═══ Records shown

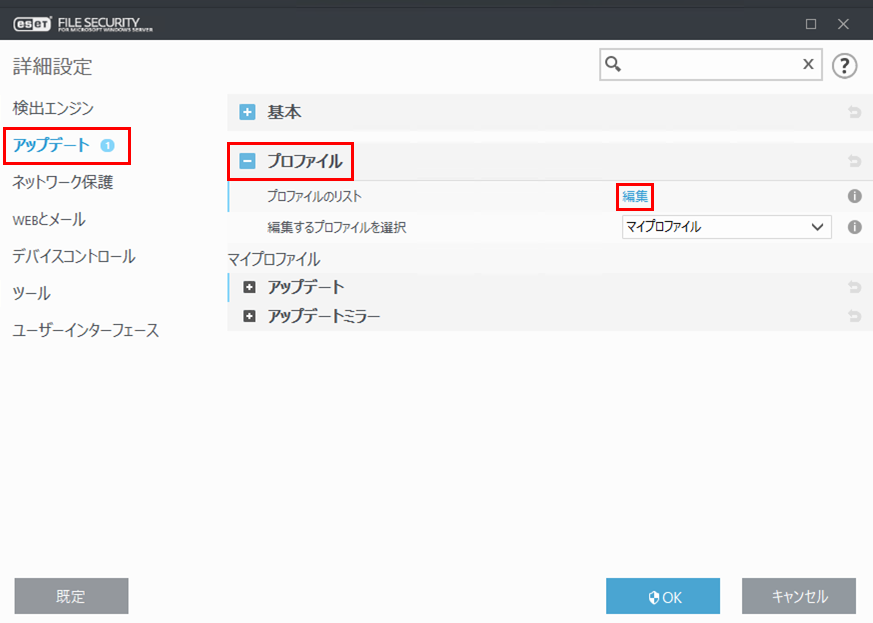Click the キャンセル button
Screen dimensions: 873x623
(x=798, y=596)
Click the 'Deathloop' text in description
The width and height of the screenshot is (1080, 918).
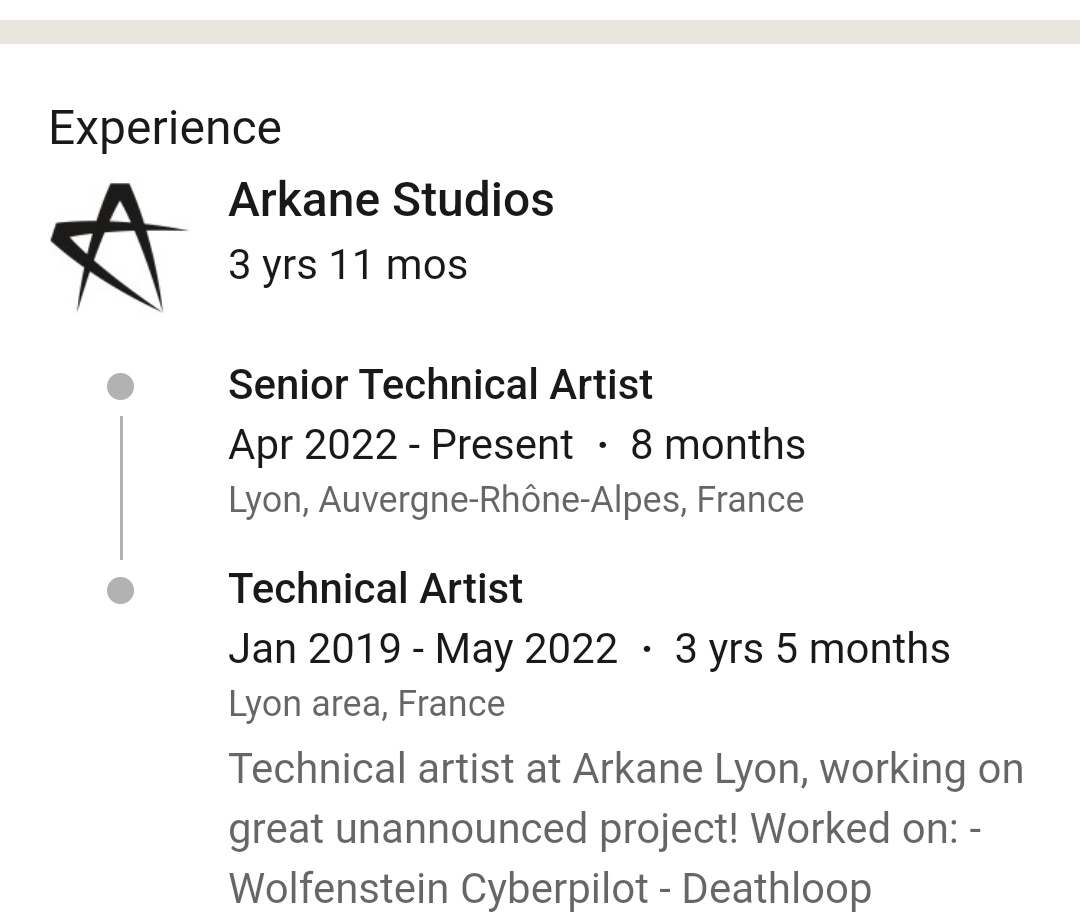(x=776, y=888)
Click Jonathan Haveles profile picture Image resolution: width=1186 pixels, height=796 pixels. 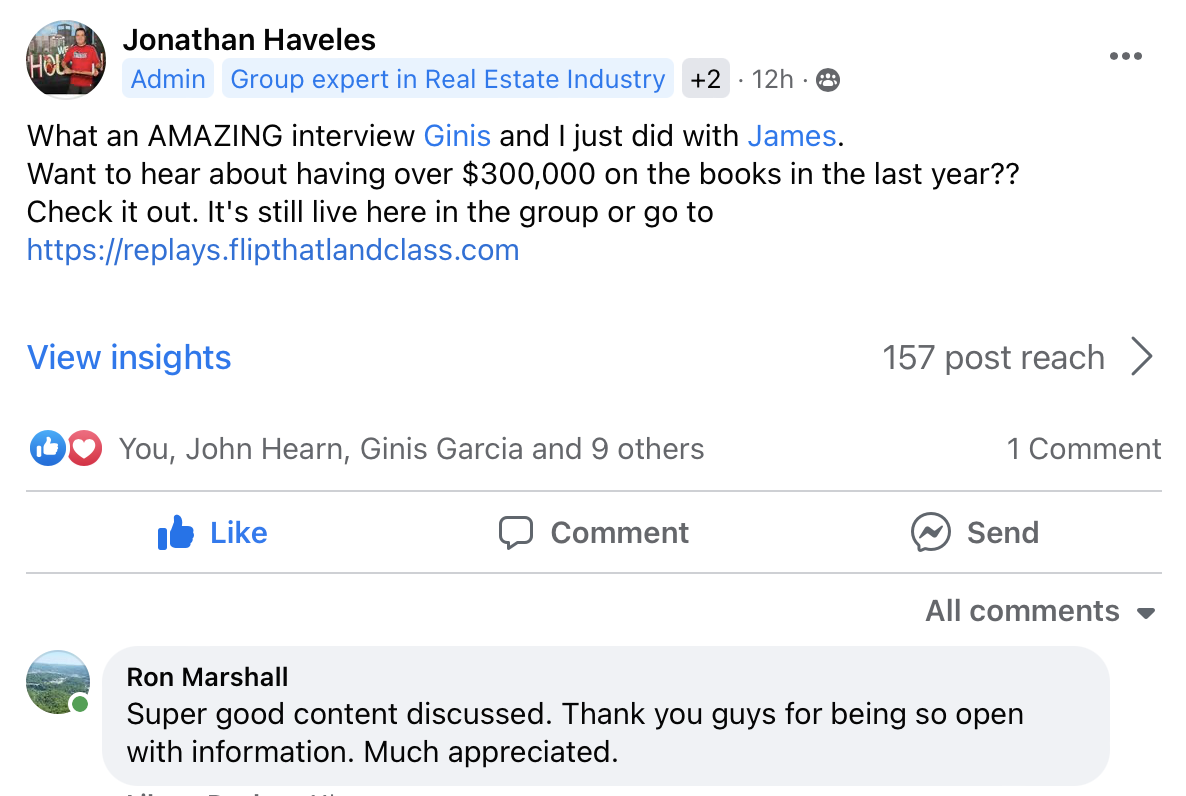[66, 59]
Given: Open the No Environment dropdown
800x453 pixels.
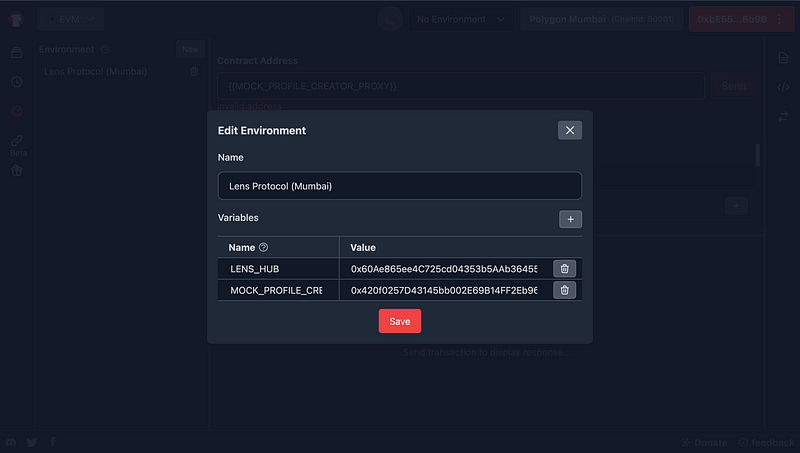Looking at the screenshot, I should [461, 19].

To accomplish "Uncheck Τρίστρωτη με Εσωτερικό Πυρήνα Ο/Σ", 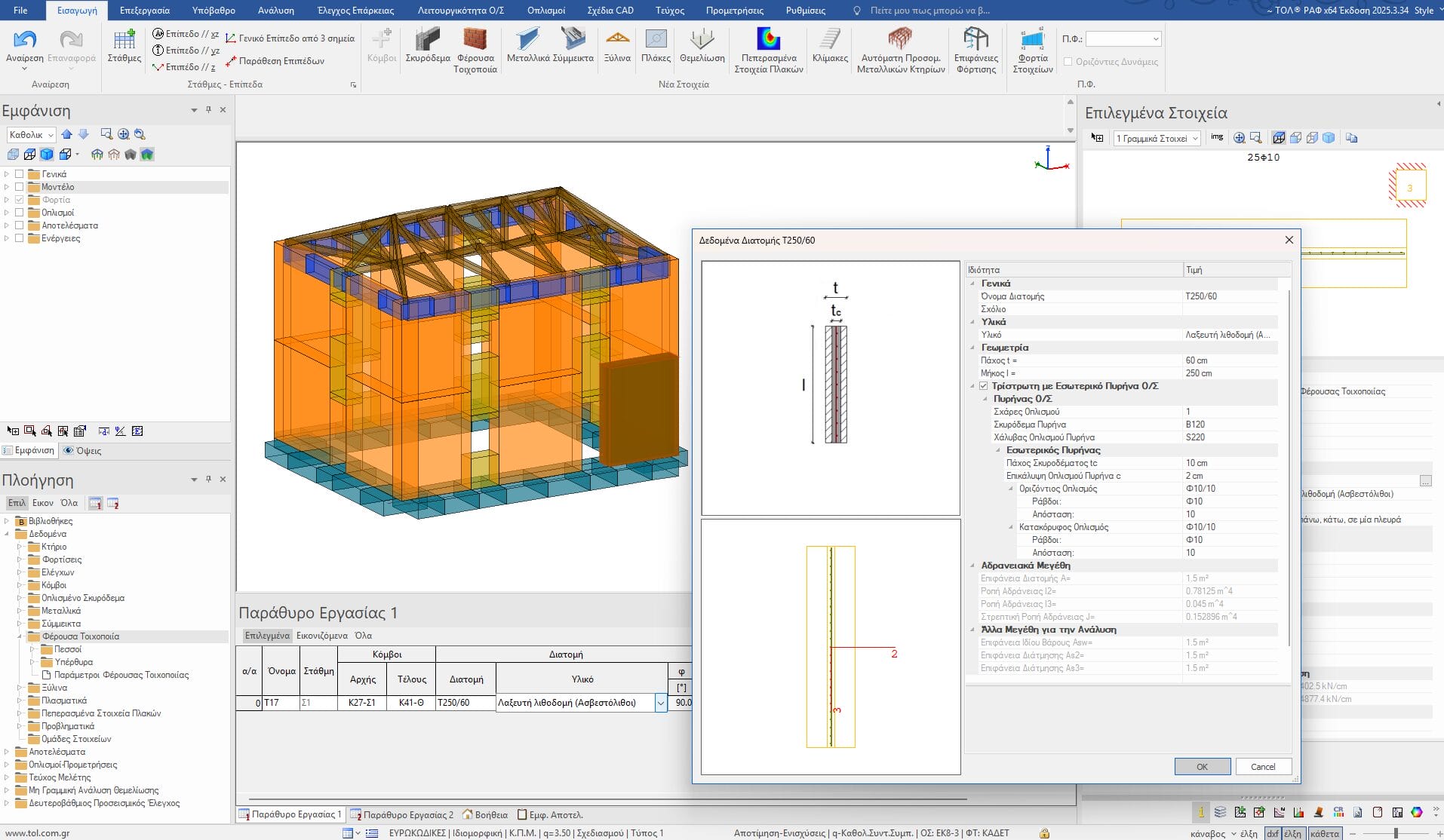I will pos(984,386).
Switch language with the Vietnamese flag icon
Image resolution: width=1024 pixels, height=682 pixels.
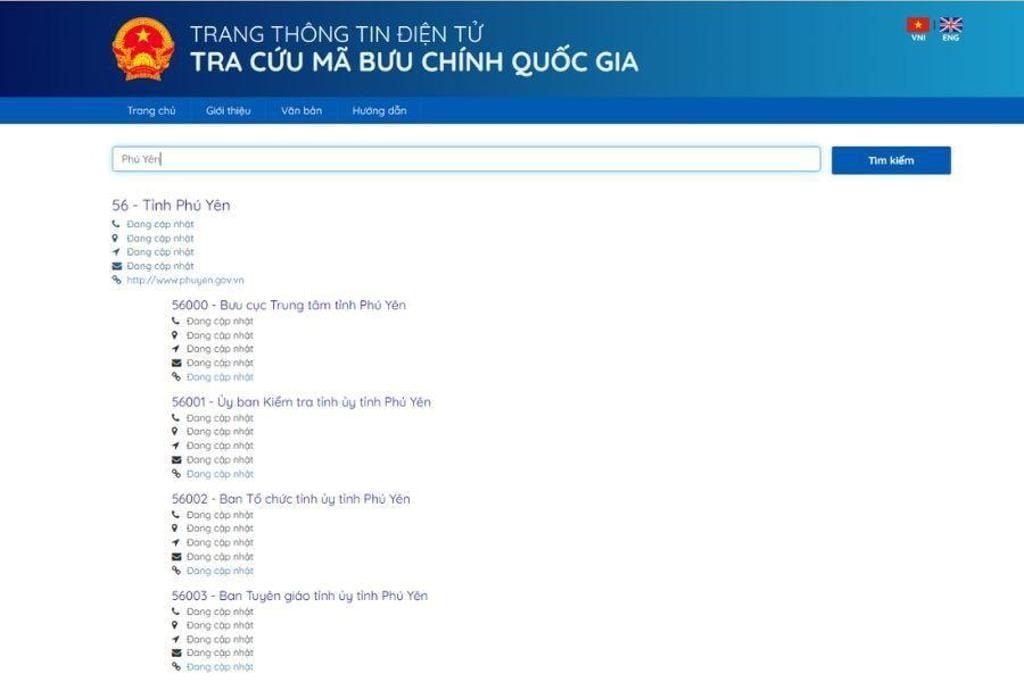click(917, 25)
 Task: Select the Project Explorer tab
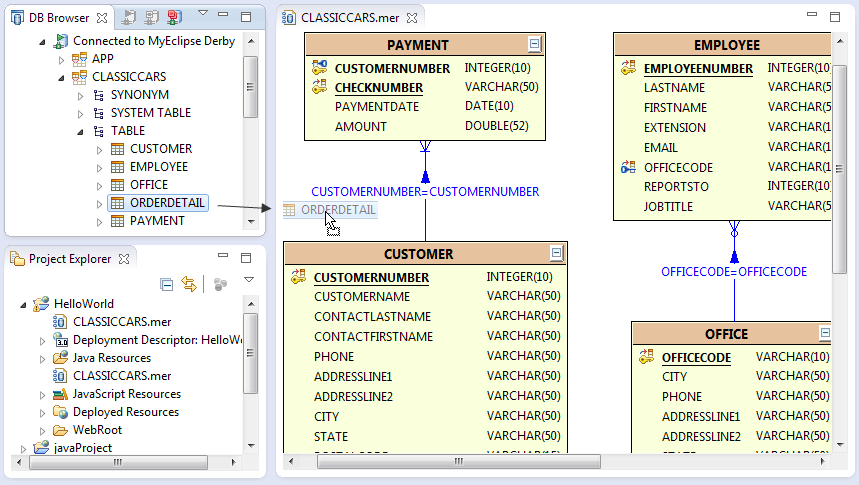click(x=68, y=259)
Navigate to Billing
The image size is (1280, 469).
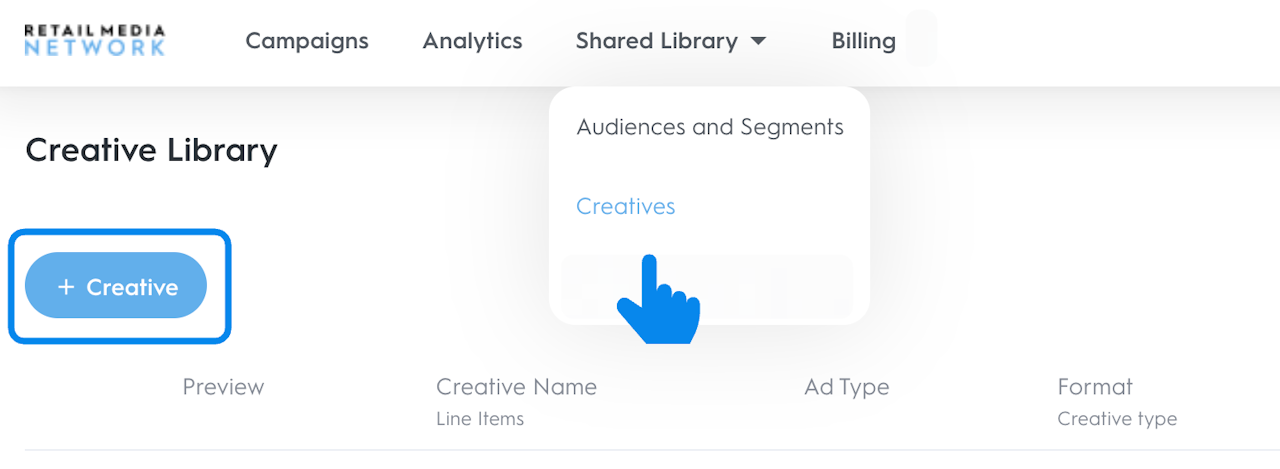click(863, 41)
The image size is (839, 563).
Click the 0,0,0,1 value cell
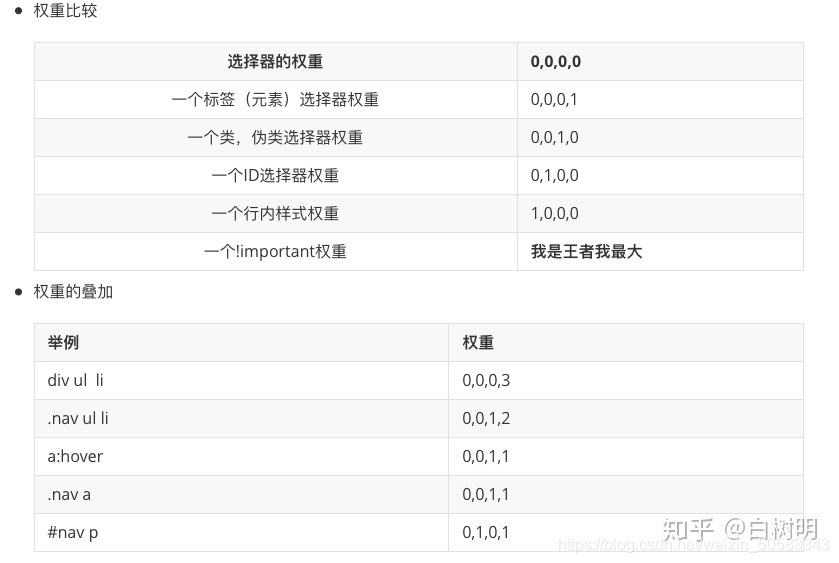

══════

# Exercise details:
Please, leaving out all pictures, transcribe exactly the lines above from the one containing "The image size is (839, 563)." through the final line, both included.

# Task result:
The image size is (839, 563).
Click the 0,0,0,1 value cell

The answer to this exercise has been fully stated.